**Work to complete:**
Where does the word "photo" appear in the data? Copy every line that holds it.

Stored items
····················

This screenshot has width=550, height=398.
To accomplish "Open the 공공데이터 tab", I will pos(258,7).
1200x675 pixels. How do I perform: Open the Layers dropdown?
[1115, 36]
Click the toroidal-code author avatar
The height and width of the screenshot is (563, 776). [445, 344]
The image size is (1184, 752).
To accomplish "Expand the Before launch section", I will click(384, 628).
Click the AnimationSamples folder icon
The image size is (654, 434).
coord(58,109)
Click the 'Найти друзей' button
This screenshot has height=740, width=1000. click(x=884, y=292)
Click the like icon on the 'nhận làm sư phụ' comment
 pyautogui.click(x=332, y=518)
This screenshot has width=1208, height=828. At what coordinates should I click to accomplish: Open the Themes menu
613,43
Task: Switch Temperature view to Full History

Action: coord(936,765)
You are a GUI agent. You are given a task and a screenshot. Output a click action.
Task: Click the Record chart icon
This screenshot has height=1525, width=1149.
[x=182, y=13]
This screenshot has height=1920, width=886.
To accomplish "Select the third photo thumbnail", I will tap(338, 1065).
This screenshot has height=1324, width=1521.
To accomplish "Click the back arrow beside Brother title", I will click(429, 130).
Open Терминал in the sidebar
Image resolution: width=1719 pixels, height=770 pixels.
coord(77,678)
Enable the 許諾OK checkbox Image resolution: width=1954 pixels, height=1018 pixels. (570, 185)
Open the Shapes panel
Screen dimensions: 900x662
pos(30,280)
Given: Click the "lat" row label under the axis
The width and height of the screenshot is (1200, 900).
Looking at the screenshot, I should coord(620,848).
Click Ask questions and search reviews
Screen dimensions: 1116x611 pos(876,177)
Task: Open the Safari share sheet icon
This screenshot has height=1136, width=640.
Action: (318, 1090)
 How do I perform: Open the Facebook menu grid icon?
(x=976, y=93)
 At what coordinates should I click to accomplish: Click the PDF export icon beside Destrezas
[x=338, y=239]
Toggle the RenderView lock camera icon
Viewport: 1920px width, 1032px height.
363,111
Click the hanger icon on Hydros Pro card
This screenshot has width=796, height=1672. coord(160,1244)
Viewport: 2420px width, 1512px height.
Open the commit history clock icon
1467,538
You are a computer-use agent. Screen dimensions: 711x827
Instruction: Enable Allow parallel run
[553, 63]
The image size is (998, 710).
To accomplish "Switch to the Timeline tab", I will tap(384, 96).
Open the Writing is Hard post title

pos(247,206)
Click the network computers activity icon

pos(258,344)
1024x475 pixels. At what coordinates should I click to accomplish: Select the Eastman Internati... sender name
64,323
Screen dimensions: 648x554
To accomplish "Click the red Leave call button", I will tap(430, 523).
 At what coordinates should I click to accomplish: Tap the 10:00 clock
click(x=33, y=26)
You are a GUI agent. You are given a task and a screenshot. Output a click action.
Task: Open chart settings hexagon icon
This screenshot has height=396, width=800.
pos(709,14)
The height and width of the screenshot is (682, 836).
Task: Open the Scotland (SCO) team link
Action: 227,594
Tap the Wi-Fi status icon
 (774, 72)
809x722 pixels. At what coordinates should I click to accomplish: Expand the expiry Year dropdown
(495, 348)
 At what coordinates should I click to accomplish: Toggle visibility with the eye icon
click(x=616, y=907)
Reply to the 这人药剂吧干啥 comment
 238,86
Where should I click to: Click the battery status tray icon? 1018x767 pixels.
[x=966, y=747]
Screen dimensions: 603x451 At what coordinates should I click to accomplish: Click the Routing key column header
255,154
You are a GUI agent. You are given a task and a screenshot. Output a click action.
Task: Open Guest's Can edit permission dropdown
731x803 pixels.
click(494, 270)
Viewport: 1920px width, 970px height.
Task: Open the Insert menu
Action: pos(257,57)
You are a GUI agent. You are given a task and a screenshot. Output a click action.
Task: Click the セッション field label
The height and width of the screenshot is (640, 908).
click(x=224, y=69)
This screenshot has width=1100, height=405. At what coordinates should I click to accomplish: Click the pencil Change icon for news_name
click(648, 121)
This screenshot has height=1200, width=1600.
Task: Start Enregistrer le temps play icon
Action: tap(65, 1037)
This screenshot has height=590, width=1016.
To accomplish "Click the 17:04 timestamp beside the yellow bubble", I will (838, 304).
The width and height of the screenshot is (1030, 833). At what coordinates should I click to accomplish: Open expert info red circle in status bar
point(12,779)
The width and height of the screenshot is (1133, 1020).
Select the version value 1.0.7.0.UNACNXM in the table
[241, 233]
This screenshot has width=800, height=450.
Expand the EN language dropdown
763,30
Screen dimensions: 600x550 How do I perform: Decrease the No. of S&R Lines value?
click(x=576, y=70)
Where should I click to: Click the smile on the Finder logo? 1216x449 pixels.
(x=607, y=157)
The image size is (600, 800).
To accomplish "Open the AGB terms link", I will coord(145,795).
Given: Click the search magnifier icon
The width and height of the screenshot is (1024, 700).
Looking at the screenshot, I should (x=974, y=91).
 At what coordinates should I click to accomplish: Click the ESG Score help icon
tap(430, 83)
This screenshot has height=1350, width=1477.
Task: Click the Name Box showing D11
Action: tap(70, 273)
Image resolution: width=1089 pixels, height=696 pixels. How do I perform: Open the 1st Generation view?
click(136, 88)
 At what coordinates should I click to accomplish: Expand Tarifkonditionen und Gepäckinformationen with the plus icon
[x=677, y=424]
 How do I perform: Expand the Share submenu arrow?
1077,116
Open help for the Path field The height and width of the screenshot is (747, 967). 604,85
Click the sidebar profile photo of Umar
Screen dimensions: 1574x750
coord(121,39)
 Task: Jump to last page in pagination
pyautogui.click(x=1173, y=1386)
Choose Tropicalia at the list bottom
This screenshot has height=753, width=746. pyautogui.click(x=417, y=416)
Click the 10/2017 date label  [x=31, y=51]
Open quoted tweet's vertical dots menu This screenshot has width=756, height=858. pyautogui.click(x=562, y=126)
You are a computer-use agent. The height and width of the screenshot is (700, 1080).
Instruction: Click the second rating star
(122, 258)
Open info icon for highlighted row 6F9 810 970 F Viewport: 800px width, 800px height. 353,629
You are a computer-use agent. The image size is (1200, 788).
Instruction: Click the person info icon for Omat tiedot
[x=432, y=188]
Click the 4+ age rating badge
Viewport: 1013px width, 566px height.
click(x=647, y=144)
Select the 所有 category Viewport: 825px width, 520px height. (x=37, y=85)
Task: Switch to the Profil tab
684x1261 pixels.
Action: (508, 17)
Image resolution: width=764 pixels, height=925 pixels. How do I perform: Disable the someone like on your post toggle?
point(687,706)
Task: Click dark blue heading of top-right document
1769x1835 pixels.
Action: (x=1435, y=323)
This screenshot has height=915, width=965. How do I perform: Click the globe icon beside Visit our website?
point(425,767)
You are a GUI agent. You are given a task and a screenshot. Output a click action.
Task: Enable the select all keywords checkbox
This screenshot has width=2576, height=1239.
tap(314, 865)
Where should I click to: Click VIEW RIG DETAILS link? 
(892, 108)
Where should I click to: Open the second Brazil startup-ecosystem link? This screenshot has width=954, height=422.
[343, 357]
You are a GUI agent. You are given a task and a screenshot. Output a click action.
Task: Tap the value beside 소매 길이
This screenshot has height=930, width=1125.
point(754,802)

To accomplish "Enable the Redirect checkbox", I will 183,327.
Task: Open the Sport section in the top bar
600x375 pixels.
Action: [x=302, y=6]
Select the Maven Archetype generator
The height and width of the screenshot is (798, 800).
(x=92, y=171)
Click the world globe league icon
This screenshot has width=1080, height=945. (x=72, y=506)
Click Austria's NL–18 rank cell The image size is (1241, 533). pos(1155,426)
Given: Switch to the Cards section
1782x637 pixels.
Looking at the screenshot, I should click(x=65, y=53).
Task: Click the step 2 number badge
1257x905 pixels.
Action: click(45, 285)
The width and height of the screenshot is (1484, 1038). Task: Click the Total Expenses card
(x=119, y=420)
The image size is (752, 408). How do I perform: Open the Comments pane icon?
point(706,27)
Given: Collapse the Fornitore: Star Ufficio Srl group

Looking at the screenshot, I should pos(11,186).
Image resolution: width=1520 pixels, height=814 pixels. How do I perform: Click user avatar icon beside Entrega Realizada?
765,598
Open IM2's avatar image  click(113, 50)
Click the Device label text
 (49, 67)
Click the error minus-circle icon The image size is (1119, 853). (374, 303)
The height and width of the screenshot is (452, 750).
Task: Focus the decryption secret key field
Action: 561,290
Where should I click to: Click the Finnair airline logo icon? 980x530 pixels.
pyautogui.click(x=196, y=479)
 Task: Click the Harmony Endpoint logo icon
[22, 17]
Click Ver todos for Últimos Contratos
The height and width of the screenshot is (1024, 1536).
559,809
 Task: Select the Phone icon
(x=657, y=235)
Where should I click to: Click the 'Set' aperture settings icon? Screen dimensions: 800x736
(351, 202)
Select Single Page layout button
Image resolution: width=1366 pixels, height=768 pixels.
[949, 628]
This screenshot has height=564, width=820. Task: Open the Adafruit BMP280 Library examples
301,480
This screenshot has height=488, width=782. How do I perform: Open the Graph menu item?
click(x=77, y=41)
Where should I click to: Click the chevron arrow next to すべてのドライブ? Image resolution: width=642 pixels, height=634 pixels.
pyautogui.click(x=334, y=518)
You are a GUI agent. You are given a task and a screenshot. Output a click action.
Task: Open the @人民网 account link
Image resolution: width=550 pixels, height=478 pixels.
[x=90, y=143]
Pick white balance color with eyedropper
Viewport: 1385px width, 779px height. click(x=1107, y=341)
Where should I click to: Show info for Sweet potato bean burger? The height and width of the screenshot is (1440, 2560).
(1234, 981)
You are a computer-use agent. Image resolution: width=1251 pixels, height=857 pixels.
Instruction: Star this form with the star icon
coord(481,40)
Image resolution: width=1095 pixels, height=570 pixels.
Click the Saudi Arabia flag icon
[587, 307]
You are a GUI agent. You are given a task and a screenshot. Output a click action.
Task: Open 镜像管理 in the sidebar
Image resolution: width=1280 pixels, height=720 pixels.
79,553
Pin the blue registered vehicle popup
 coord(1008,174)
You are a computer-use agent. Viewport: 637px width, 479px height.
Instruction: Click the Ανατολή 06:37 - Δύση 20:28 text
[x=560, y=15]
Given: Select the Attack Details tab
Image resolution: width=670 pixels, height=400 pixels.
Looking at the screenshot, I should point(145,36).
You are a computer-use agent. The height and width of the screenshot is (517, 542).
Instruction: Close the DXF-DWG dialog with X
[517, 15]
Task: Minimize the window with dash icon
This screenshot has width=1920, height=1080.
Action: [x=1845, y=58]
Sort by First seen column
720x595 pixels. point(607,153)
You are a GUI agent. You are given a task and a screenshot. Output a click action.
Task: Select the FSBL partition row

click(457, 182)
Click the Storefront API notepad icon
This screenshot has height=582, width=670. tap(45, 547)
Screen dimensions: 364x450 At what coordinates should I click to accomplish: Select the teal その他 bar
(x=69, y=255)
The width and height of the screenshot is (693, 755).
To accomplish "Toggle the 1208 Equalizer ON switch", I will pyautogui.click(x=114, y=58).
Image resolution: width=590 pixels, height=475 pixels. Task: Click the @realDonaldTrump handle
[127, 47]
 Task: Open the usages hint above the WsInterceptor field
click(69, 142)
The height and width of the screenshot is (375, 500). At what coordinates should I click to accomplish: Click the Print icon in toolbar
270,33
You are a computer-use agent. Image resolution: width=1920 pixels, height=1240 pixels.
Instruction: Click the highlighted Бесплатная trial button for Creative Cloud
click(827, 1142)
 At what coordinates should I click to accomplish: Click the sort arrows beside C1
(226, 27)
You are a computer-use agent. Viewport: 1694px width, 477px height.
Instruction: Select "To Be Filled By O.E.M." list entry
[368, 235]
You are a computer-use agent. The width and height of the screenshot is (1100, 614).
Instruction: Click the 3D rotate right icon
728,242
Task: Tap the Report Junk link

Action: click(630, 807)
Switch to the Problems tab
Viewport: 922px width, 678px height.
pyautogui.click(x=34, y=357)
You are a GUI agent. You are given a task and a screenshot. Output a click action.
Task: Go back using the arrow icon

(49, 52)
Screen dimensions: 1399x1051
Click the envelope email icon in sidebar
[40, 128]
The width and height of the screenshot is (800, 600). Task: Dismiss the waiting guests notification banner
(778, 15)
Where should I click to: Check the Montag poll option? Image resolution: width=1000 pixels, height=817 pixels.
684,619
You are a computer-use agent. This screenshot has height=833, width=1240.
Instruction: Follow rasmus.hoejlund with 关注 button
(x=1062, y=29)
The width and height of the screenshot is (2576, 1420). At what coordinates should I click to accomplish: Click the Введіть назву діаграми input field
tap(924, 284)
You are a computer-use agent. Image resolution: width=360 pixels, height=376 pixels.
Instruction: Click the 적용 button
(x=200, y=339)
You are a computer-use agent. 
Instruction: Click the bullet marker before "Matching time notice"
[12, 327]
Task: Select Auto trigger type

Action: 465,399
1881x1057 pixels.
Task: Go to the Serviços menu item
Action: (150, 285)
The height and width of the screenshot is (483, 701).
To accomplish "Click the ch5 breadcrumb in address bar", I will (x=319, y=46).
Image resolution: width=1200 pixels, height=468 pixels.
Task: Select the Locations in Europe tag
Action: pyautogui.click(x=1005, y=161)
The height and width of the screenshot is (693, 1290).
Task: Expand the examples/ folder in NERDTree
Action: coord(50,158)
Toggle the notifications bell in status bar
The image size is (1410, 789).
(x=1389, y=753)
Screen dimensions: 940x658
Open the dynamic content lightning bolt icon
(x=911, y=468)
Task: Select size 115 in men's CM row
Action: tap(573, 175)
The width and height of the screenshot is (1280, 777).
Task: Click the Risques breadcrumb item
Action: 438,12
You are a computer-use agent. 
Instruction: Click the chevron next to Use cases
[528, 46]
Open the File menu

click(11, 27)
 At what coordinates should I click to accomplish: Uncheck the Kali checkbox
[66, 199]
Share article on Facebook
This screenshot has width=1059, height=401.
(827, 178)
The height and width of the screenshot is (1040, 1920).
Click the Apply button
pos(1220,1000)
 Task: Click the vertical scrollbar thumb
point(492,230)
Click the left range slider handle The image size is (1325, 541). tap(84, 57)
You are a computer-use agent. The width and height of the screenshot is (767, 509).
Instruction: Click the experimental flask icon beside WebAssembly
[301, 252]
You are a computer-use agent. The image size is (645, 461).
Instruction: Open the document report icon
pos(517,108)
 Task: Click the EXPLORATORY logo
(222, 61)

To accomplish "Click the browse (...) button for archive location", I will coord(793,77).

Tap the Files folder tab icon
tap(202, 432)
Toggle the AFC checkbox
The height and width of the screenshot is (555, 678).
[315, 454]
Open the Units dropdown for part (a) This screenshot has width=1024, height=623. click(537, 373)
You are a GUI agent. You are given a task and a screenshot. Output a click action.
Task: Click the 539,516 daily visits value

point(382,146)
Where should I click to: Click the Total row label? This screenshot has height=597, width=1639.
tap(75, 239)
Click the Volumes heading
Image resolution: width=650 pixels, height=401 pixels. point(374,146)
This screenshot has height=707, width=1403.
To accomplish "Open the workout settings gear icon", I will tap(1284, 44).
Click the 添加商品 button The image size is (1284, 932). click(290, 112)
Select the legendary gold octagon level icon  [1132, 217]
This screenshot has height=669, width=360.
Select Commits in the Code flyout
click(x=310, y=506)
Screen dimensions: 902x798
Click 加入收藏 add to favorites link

····················

**Completed task:**
To accomplish "Select the third photo thumbnail", I will tap(338, 1065).
Click the sidebar profile photo of Umar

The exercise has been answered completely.